I don’t think the main benefit of white high school girls in cheongsams is so that the white high school girls can be happy being allowed to do what they like. I think that it’s so that all the Chinese people who aren’t Jeremy Lam and don’t go for his shtick can have pleasant lives in a world where stuff from their birth culture is seen as normal, pleasant, and not a battleground.

Warning: tangientially related semi-rant.

As a Person of Indian Descent, I would be thrilled to see saris become a common or even default mode of dress for western women (or anyone who wants to wear them). I am happy for Indian food to become as ubiquitous in the West as Mexican food is in the U.S. (as it is in Britain).

I have a strange relationship with Indian culture, but the sari is one thing I can look at and unreservedly say, “that’s better than the western equivalent (in this case a dress).” Granted, I don’t have to wear one, so I make no judgments about whether it is equally practical; my opinion is aesthetic only. Not so much with salwar kameez. Fuckin’ hate those things.

I grew up in similar circumstances to Hari Kondabolu (the The Problem With Apu guy). He saw a harmful stereotype; I was just happy to have the existence of Indian people acknowledged somewhere on TV. There are like three Indian-American entertainers who most people have probably heard of today, which is bad enough, but until the mid-2000s there weren’t any. We had Freddy Mercury and Ben Kingsley, but nobody knew they were Indians.

Even shows about hospitals didn’t have any Indians in them. Have you ever been to a U.S. hospital and not seen an Indian doctor? General Hospital has never had one, as far as I can tell. E.R. didn’t get one until the 10th season.
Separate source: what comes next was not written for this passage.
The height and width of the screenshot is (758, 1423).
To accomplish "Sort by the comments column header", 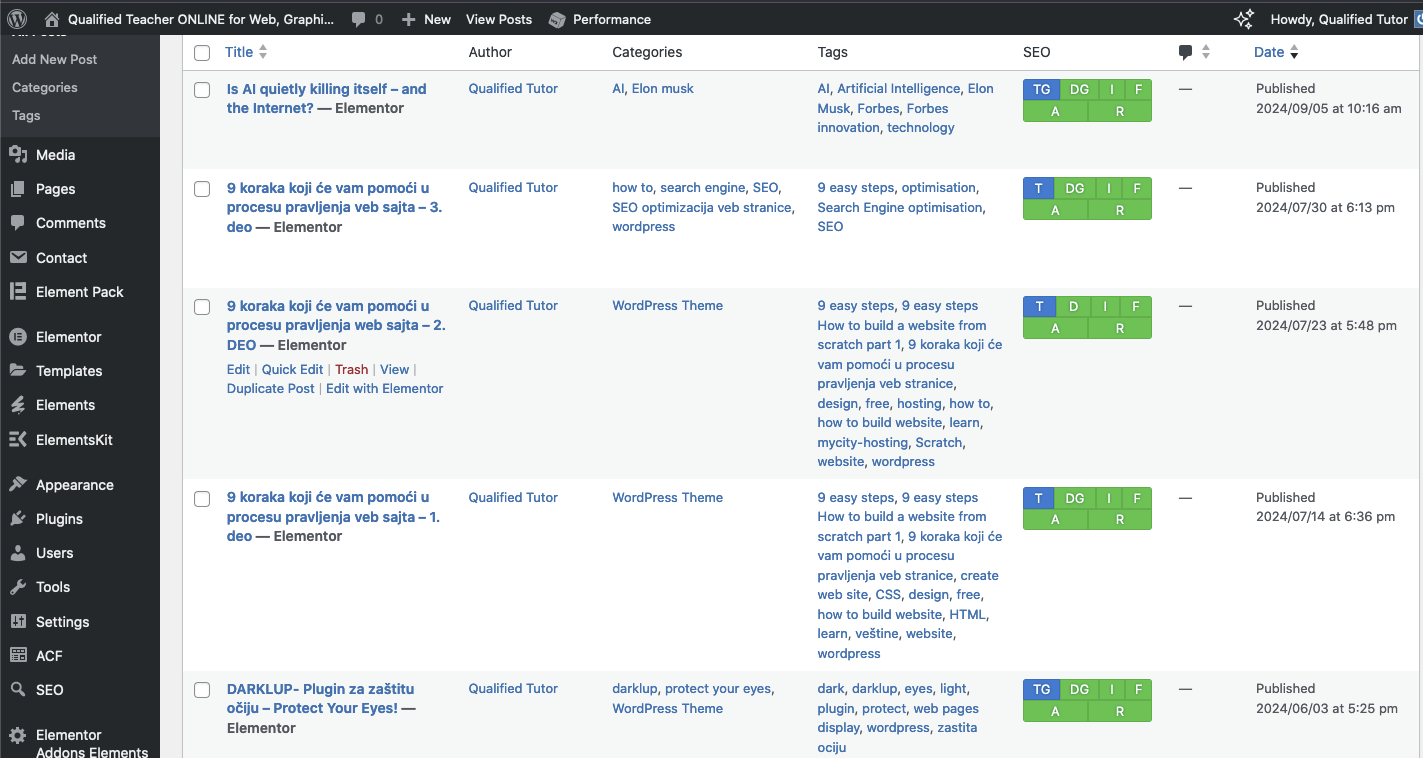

grumble grumble At least Chinese had token characters. We didn’t even get that. grumble

I’m a Jewish man with long naturally curly hair. Once a week or so, I have to put a bunch of conditioner in it and brush it out when I shower. If I don’t, it would, of its own accord, turn into dread locks. If I let my hair do what it would naturally do, I would be accused of cultural appropriation.
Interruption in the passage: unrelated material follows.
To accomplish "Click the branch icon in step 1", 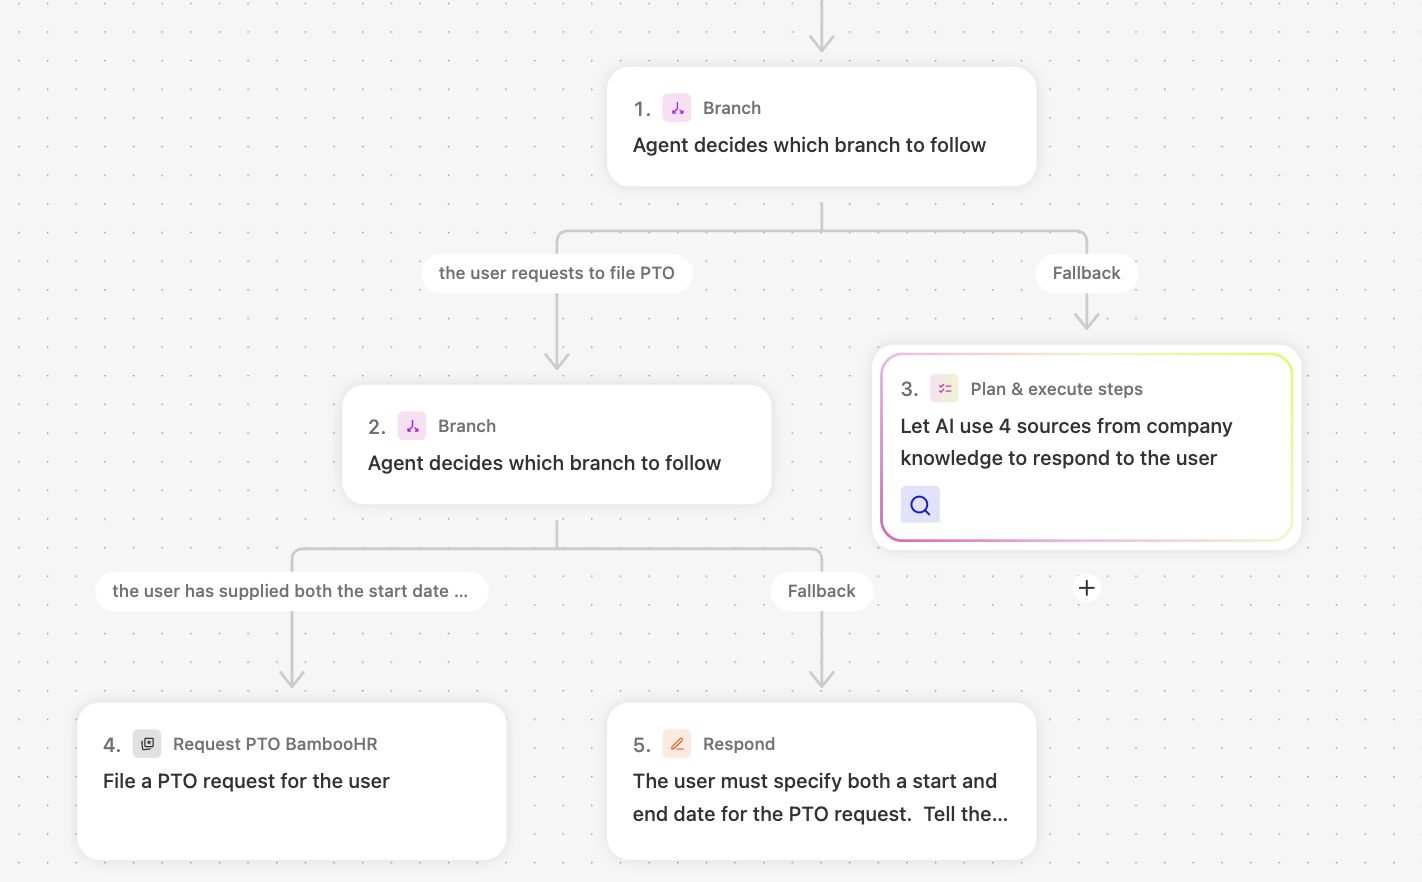I will pyautogui.click(x=677, y=108).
Conversely, Jamaican Rastafarians who have no historical or genetic link to the Jewish people (they are not Falashan) use Jewish imagery and claim to be a lost tribe of Israel. I don’t have an issue with this but I have yet to see them criticized for cultural appropriation.

The whole thing is bullshit.

Getting 1600 on your SAT.

Regards,
Shodan

Hmmm, I don’t know about Rastafarians, but I have definitely seen, say, “Messianic Jews” aka “Jews for Jesus” criticized for cultural appropriation. Along with non-Jews who wear kippot or star-of-David jewelry or light a menorah at Chanukah or get tattoos of Hebrew characters.

So no, it’s not like complaining about cultural appropriation of Judaism isn’t an actual thing.

You will be assimilated.

Your biological and technological uniqueness will be added to the collective.

Resistance is futile.

Winky Dinky Hoe Cakes!

Hos gotta eat, too

Run me off? As if I’m so scared of such cutting name calling I’ll leave? :confused:
CHICKEN FUCKER!! :mad::mad::mad: :stuck_out_tongue: :stuck_out_tongue: :mad::mad:

My two examples are perfect counterpoints of one another.

My wife immigrated to North America from Taiwan when she was 10. One of her hobbies is studying the history of “Chinese” clothing (that is, clothing from various ethnic groups in China and Taiwan.) Her opinion was this was a nothingburger topped in nothingsauce, and anyone who thinks the qipao is some kind of sacred cultural landmark doesn’t actually know anything about its history. It’s not even originally from the Han Chinese, it was adopted from another ethnic group’s traditional attire.

Qipao (or cheongsam in Cantonese) aren’t worn a whole lot these days, and mostly as a fashion statement or at a wedding. (And peculiarly, the qipao that was worn as a prom dress was a traditional wedding color, but that’s still not a huge deal. My wife said the cut made it clear, this is not a wedding dress.)

If you want to see a really formal modern qipao, look at the way the Chinese President’s wife, Peng Liyuan, sometimes dresses. A qipao with a small slit that shows ankles and a touch of leg.

And it still wouldn’t really be particularly offensive if someone non-Asian wore it, at least in my wife’s opinion.